Helbiz has not clarified the discrepancy between statements, but “will be addressing that matter with the court,” Simon said, relaying the message.
In addition to the primary claim of breach of contract, plaintiffs also accuse the defendants of a second charge of “trespass and conversion of chattels” for threatening to destroy the project’s governing smart contract, found at 0xe34e1944e776f39b9252790a0527ebda647ae668.
In May, the firm announced it would destroy all the tokens by the end of July, citing a lack of use. The original blogpost has since been deleted, Kanovitz said, but can be found using the Internet Archive. Plaintiffs argue that this move is an attempt to “extinguish” the token holder’s rights over the company.
Helbiz said the token doesn’t confer ownership over the company, an argument that has precedence. “One of the worst aspects of ICO tokens was that they didn’t give holders any right or title to the underlying business,” Chervinsky said, adding “it’s interesting to see the plaintiffs ask for [legal remedy] giving them ownership of Helbiz in its entirety.”
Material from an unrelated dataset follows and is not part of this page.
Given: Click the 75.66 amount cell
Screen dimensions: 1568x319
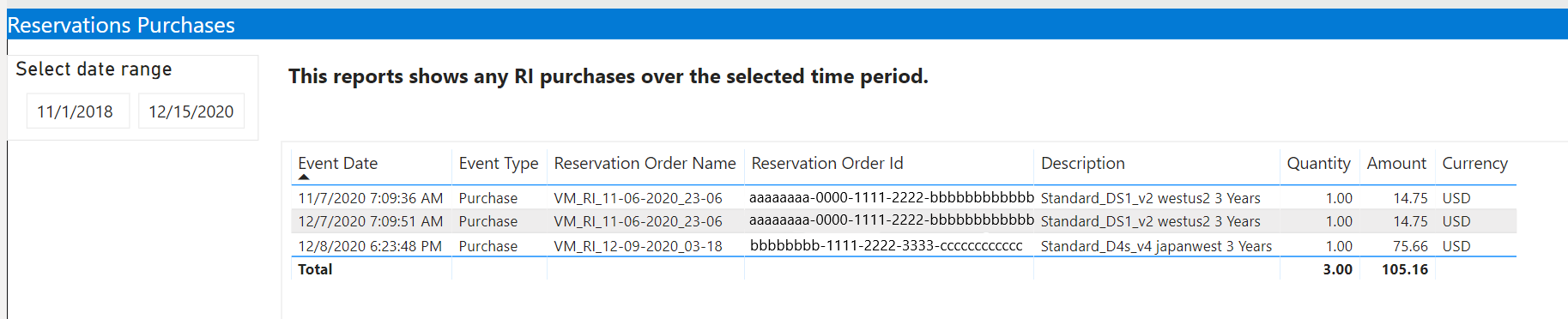Looking at the screenshot, I should [x=1410, y=246].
The same blog post, mentioned above, said participants in the ICO who have not sold their tokens on the secondary market will receive an equivalent amount of ETH paid during the ICO. Those who bought their coins on the secondary market have been offered approximately $.0002, the last exchange price, worth of ETH, per token.
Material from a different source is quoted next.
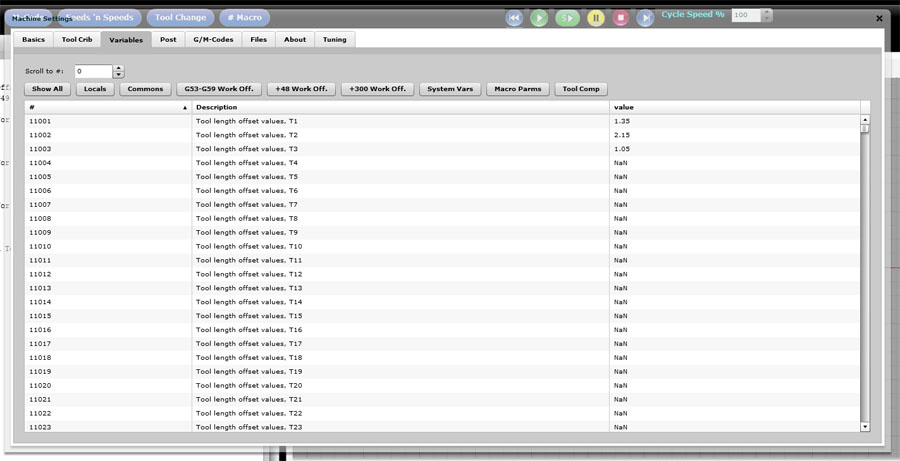Click the green play cycle button

point(538,18)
“Essentially nothing,” the complaint reads. Helbiz said the repurchase price is set at a “200% premium to the current price of the HBZ coin.” The token lost 99% of its value in its first few months of trading.
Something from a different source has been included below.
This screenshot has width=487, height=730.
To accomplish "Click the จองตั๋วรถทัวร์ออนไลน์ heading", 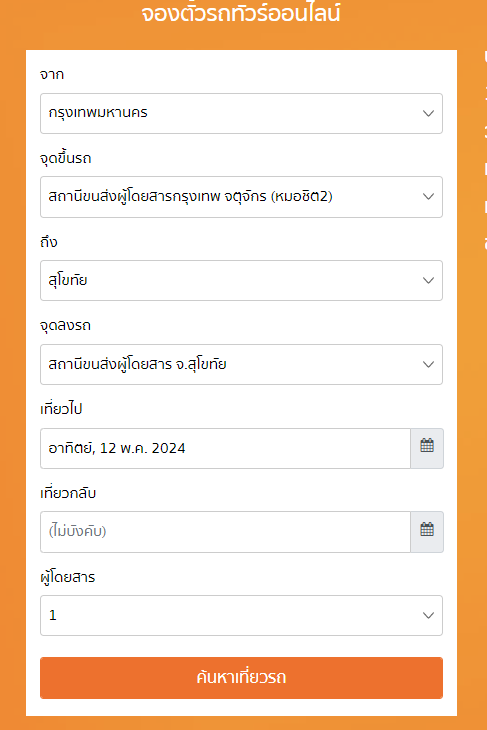I will (241, 13).

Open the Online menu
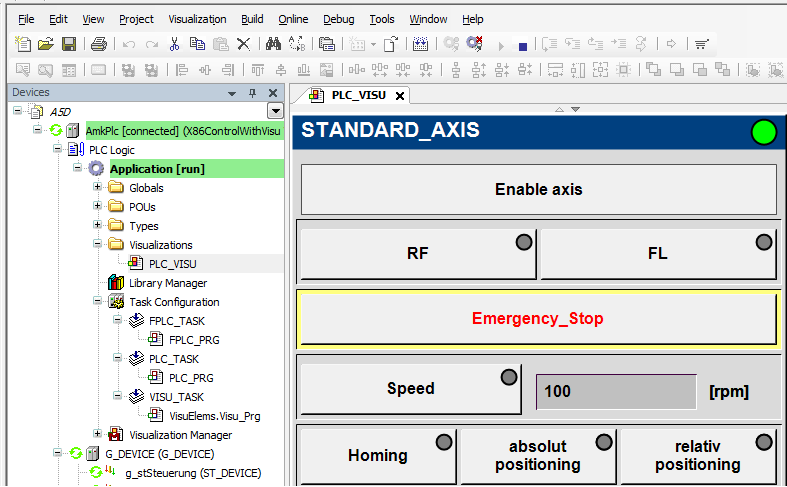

“The offer is a sham, however, because no one, or almost no one, who bought in the ICO continued to hold their coins while the price was dropping almost 100-fold. They sold for what they could, never expecting that there would be a refund offer a year later, an offer made only after it was apparent that everyone had already bailed out on the coin,” the complaint continues.
The announcement to destroy the smart contract follows an initiative allegedly directed by the firm to get the tokens delisted from multiple exchanges. IDEX came forward and stated, “$HBZ has been de-listed due to team request.”
This is part of a picture plaintiffs paint of a company trying to distance itself from a failed token project ahead of a IPO. They cite numerous examples where HelbizCoin was marketed as an internal project, not a partner to the company, including on the company’s official website.
They allege that HBZCoin.com and Helbiz.com, the official sites for HelbizCoin and Helbiz the company, share a common IP address, domain name registrar and service to conceal the name of the person registering the site. The websites are also allegedly “housed in the same server farm in Kansas,” according to the complaint.
In its statement, Helbiz noted the tokens were “sold by HBZ Systems, a company that is not a party to the lawsuit,” insinuating that HBZ is the work of a third party, that was integrated with, but not of, Helbiz.
When asked if Palella indeed signed the original version of the white paper, his press agent declined to address the question directly, sending a statement reading: “Mr. Palella has always been transparent about his relationship with Helbiz Inc. and the HBZ coin.”
Kanovitz said the destruction of the smart contract and offer to return a fraction of invested funds is an attempt to hold “holders under duress.” He said that token holders paid for the construction of a business and ought to maintain some ownership in it.
As the complaint reads: “the coin and company were synonymous.”
It’s a novel argument, Jason Gottlieb, the crypto lawyer, said. “It will be interesting to see if this unusual approach gains any traction.”